## THE DATA:
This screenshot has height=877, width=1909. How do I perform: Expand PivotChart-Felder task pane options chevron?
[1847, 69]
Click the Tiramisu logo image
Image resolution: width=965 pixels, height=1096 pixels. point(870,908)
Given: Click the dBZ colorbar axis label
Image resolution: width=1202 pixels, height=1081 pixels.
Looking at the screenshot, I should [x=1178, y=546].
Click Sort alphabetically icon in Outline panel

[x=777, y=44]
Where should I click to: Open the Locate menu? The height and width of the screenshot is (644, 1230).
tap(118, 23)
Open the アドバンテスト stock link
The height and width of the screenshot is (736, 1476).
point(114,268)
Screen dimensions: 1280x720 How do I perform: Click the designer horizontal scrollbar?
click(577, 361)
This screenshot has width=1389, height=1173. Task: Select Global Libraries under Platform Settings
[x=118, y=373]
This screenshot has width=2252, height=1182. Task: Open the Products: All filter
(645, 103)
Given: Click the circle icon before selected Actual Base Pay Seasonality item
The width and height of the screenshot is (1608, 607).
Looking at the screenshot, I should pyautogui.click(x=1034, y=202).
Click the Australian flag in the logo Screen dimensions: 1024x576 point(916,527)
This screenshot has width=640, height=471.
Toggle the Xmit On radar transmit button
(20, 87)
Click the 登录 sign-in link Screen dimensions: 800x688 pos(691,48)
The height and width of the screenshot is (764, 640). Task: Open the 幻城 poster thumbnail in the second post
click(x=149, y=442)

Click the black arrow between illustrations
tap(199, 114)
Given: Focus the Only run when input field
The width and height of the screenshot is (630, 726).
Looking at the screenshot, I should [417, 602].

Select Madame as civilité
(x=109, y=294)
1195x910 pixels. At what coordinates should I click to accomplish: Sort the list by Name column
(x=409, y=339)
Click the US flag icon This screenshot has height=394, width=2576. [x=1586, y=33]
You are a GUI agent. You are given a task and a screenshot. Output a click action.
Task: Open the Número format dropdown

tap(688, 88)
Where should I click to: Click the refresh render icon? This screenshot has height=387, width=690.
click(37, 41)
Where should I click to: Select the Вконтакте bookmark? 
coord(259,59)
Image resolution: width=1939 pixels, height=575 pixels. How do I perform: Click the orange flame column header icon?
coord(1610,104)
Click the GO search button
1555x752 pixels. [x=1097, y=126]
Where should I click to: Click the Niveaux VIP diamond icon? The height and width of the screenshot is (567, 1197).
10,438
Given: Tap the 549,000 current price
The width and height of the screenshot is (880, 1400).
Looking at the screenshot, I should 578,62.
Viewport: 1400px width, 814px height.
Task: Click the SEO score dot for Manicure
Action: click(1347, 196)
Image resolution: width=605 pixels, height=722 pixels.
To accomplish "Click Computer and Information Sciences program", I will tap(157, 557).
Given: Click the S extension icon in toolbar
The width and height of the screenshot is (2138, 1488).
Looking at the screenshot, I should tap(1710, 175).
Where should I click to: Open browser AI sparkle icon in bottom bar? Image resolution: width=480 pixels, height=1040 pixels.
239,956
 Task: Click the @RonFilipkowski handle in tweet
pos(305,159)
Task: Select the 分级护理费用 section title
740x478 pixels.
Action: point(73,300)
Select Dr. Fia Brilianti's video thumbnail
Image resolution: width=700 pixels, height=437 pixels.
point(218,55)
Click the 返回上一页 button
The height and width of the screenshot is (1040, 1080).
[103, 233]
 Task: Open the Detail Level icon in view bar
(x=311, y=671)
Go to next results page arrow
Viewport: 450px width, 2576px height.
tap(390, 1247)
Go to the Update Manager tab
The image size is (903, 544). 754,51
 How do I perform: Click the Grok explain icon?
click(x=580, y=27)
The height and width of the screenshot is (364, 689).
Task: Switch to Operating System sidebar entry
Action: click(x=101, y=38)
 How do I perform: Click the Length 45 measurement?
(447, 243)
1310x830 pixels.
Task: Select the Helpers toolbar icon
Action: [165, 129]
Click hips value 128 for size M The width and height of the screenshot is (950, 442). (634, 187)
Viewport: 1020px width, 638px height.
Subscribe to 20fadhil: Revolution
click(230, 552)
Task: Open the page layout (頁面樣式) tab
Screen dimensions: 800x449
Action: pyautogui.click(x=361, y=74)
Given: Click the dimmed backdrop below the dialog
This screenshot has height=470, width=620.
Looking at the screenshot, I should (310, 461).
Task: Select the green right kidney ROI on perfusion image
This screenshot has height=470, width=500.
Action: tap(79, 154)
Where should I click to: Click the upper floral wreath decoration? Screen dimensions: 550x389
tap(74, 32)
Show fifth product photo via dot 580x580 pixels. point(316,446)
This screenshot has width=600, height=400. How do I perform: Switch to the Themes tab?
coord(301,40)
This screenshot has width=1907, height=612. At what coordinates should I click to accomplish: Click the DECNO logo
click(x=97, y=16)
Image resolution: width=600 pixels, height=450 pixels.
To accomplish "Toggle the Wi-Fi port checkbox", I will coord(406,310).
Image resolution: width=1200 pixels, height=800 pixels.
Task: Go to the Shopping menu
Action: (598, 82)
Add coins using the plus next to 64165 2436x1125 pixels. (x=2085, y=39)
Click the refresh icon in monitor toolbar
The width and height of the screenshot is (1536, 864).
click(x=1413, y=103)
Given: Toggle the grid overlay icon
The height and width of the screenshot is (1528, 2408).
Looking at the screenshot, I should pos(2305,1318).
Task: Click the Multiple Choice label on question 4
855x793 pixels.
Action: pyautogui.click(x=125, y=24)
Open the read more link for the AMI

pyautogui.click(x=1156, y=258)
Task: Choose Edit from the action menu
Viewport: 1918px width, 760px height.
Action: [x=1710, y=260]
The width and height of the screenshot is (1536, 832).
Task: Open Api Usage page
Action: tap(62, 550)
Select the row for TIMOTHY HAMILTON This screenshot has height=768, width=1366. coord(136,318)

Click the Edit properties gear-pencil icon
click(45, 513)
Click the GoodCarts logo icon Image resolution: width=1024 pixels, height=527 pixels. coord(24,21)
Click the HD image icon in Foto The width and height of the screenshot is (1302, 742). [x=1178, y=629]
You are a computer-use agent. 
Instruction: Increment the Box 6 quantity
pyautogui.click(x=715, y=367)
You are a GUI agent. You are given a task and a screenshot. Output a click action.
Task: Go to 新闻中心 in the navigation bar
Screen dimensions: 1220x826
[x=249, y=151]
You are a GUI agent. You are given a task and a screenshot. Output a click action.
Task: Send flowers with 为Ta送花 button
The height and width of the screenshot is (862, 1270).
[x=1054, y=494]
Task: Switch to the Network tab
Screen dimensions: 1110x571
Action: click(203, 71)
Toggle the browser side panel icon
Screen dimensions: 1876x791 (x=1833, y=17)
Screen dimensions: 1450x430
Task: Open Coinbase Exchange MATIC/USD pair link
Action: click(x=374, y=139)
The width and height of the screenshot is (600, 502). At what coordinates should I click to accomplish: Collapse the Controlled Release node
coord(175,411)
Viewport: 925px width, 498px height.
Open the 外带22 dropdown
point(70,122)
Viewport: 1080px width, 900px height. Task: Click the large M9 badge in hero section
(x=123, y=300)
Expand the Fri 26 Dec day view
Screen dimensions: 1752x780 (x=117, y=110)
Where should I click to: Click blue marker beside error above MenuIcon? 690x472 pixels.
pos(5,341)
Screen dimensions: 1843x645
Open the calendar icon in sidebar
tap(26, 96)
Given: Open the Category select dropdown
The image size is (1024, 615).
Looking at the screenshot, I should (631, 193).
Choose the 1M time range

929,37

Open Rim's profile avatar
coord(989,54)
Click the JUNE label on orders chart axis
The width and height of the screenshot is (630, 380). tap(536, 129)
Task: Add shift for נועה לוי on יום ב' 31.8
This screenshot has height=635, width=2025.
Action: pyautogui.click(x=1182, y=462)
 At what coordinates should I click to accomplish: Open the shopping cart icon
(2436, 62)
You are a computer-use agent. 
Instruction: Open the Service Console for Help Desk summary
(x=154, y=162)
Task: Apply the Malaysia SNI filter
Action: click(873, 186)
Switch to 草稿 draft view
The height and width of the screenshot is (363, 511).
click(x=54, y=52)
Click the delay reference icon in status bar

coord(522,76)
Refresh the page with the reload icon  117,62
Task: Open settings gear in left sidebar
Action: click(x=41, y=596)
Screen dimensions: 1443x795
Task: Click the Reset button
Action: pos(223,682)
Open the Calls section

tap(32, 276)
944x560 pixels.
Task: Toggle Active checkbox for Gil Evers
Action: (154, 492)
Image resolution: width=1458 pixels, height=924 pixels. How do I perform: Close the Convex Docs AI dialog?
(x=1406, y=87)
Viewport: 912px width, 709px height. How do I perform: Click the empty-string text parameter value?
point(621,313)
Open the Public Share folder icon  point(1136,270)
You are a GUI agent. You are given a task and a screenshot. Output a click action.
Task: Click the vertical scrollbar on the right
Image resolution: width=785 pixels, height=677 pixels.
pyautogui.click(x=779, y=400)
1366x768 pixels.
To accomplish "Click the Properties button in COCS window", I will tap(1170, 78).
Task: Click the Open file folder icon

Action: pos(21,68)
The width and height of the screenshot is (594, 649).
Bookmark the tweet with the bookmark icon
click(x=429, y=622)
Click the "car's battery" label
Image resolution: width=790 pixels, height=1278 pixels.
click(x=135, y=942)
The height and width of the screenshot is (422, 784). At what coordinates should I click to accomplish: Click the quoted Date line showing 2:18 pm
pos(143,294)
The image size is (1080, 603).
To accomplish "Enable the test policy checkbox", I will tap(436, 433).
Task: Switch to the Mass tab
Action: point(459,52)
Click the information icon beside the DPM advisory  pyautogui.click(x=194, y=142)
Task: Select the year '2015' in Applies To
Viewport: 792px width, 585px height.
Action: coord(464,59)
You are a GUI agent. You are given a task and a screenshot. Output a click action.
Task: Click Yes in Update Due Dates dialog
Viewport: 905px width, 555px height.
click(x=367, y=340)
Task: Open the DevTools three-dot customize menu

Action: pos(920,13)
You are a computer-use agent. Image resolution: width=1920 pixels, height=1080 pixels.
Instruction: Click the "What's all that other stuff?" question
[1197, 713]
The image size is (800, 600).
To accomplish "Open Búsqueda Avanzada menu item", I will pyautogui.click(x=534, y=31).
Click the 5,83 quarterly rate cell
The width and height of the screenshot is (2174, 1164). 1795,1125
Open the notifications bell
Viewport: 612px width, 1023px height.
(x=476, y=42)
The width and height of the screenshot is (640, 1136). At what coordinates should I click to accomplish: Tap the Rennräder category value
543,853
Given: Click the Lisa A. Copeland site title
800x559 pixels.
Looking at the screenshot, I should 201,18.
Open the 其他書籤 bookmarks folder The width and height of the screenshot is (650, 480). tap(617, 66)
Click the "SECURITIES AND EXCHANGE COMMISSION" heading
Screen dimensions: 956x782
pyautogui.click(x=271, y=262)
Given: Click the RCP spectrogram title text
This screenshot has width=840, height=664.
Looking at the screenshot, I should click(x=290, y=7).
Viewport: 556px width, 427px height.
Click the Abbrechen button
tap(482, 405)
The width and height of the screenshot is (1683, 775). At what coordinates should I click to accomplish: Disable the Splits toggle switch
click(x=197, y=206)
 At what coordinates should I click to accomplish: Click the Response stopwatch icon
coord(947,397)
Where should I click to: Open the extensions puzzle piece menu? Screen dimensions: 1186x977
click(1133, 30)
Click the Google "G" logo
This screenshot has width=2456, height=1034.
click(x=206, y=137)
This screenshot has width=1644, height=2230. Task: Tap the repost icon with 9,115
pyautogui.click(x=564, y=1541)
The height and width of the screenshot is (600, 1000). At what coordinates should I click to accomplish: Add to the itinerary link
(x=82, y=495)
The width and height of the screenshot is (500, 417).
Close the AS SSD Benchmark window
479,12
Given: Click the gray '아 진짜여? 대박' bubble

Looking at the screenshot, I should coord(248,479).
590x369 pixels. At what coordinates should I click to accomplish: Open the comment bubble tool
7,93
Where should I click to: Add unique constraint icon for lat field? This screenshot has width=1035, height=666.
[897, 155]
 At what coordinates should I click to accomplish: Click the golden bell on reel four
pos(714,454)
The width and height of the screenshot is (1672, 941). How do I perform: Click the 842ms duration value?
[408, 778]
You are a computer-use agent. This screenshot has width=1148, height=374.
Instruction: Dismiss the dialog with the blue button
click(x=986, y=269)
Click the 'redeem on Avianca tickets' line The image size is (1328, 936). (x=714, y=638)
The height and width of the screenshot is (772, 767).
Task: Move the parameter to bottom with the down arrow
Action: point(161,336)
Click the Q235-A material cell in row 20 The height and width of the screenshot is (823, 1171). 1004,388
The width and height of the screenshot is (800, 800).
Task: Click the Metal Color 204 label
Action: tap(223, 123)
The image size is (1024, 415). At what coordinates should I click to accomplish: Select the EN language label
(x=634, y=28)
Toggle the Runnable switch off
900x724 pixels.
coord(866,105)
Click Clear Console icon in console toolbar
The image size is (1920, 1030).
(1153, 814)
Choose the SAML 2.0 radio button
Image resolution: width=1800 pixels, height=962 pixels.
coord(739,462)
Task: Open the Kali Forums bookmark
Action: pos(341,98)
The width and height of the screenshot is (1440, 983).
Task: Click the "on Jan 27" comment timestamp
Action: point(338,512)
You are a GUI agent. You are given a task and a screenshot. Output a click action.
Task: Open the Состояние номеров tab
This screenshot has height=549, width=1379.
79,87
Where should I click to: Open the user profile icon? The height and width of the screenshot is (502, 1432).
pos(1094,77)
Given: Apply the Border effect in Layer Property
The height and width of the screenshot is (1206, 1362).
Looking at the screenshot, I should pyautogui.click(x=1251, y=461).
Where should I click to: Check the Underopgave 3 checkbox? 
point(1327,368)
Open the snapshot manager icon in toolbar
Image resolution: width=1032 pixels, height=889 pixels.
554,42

## TASK DETAILS:
Reading down the material above, count how many lines contain the word "item". Respond with the number by itself.

## RESULT:
2